The world we live in is a complex one. Though things like facebook, internet, phones, faxes etc. may make it seem smaller, it is still a complex place. Let's think for a minute about language.
Forget that Ethnologue lists 6912 living languages in the world today, and let's discuss the English language.
I have lived on several continents and travelled all over the world. Travelling from one English speaking country to another, it does not matter that everyone is speaking "supposedly" the same language, there are some stark and confusing differences.
For example: Trunk can mean - part of an elephants anatomy, the back end of a vehicle, someones bum (as in "junk in the trunk"). Scones in England are biscuits in the USA. Biscuits in England are Cookies in the USA. But again, I am looking at this too broadly.
Let's narrow the English language comparison to just WITHIN one country.

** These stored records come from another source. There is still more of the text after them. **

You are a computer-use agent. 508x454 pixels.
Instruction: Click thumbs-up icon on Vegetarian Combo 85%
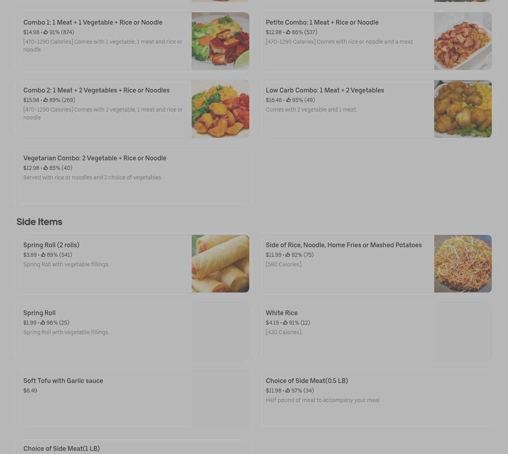(46, 168)
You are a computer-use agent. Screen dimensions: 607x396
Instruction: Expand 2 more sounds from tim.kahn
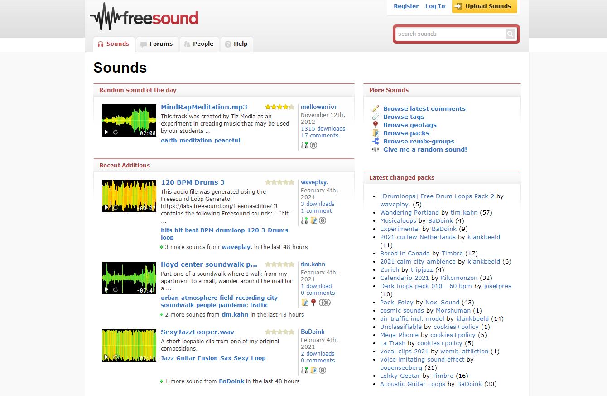click(x=162, y=315)

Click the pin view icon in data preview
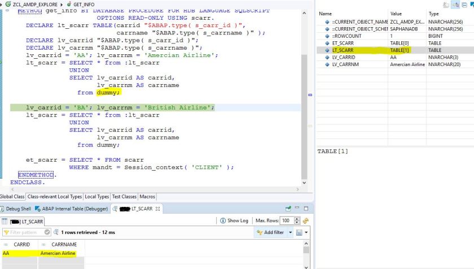pyautogui.click(x=288, y=209)
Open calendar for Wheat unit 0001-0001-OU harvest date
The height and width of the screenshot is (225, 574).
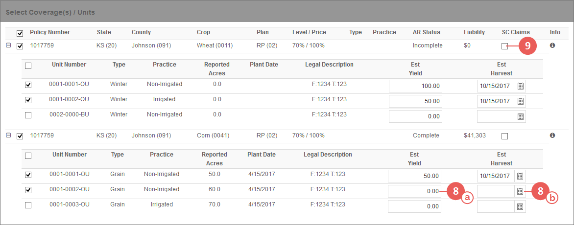tap(521, 87)
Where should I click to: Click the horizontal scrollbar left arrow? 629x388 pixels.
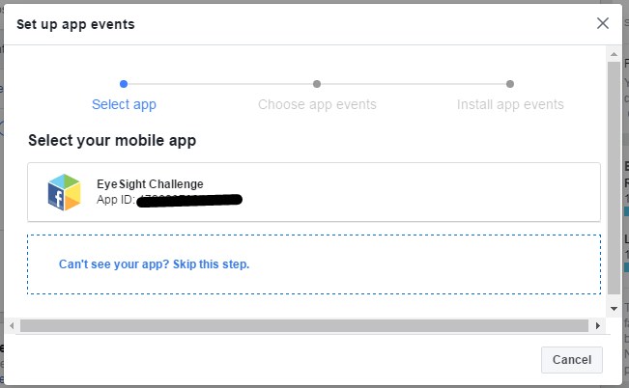pos(12,325)
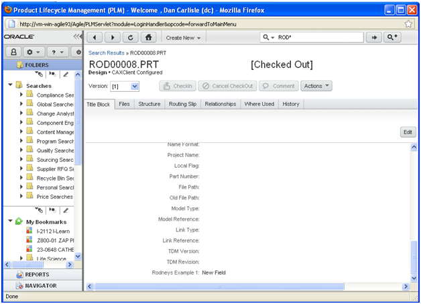Run the search with the arrow button
Screen dimensions: 421x304
[374, 38]
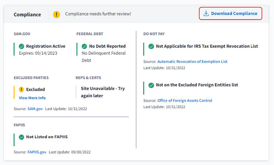Click the yellow warning icon beside Excluded
The width and height of the screenshot is (274, 165).
tap(22, 89)
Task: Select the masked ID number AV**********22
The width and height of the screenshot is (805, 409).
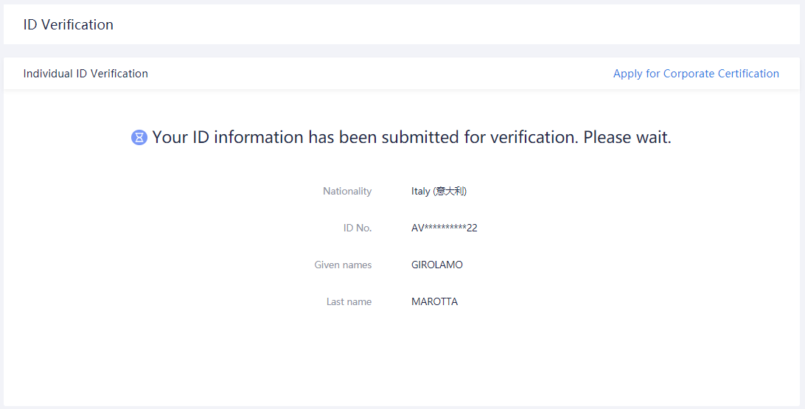Action: pyautogui.click(x=444, y=228)
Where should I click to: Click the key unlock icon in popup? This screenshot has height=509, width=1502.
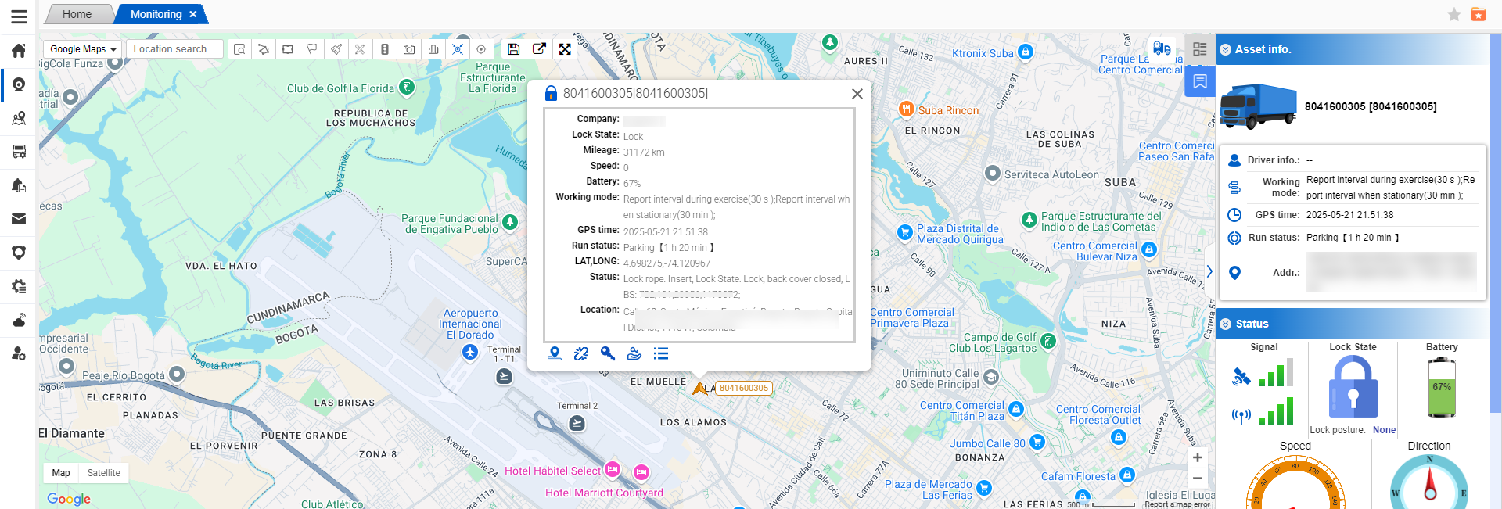(x=608, y=353)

From East to West, North to South, you can travel within a country without ever crossing an international border and experience hundreds of different dialects, colloquialisms, pronunciations and just plain confusion over words. (remind me sometime to talk about roads, streets, woods, hay and straw - which I learned mean VERY different things in Rural Alberta!)
I think it is time for us to come together, to unite, and to determine that some words should be completely eliminated and other words should become universal.
I think we need to totally eliminate "left and right". "distal", "medial", "proximal", "democrat", republican".... all these are words that people use to mean "left" and "right". I have a proposition to make.
Let's go back to ship talk. That's right, ship talk.
Lengthwise direction on a ship is fore and aft. Crosswise is athwartships. The front of the ship is the bow, and the rearmost is the stern. To move forward toward the bow is to go forward, and to move toward the stern is to go aft. A ship is divided lengthwise in half by the centerline. When you face forward along the centerline, everything to your right is starboard and everything to your left is port. You never go downstairs in a ship -- you go below. To go up is to go topside. But if you climb the mast, stacks, rigging or any other area above the highest solid structure, you are going aloft.
I am going to implement it into my speech immediately and see if it catches on. This could be revolutionary.